Which lines in the listing below contain the word "open"? Copy each of them.

(Records contained in a dataset)
────

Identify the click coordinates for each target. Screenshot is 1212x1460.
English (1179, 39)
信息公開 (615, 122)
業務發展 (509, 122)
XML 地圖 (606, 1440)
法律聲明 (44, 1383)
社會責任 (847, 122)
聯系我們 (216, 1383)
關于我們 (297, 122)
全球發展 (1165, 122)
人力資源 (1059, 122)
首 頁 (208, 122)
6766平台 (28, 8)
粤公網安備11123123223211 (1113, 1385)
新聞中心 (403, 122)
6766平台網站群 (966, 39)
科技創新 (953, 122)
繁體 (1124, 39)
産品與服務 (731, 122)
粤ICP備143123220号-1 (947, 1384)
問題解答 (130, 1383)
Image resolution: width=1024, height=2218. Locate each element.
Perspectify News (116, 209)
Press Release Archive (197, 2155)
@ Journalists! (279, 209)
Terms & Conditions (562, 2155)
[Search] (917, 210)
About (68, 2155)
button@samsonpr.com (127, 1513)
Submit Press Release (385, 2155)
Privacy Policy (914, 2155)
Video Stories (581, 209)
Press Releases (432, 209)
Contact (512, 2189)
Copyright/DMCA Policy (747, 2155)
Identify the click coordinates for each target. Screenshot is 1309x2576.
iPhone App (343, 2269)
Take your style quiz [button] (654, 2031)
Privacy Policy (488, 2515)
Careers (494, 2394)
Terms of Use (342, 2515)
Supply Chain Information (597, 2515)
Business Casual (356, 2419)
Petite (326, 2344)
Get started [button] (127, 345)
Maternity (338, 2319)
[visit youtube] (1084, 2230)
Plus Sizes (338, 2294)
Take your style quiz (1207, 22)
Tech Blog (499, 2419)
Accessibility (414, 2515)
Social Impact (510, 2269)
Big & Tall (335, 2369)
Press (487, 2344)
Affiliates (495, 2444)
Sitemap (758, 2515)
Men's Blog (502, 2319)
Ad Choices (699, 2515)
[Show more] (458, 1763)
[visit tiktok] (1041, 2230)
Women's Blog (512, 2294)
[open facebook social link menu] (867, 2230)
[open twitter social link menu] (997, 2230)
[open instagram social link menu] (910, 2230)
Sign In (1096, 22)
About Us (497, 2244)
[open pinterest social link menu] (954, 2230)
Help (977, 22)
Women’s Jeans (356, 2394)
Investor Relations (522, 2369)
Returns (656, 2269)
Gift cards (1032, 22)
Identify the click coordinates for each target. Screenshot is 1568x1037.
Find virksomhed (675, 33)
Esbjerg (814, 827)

────

FULL SOLUTION -
[open facebook social link menu] (867, 2230)
[open twitter social link menu] (997, 2230)
[open instagram social link menu] (910, 2230)
[open pinterest social link menu] (954, 2230)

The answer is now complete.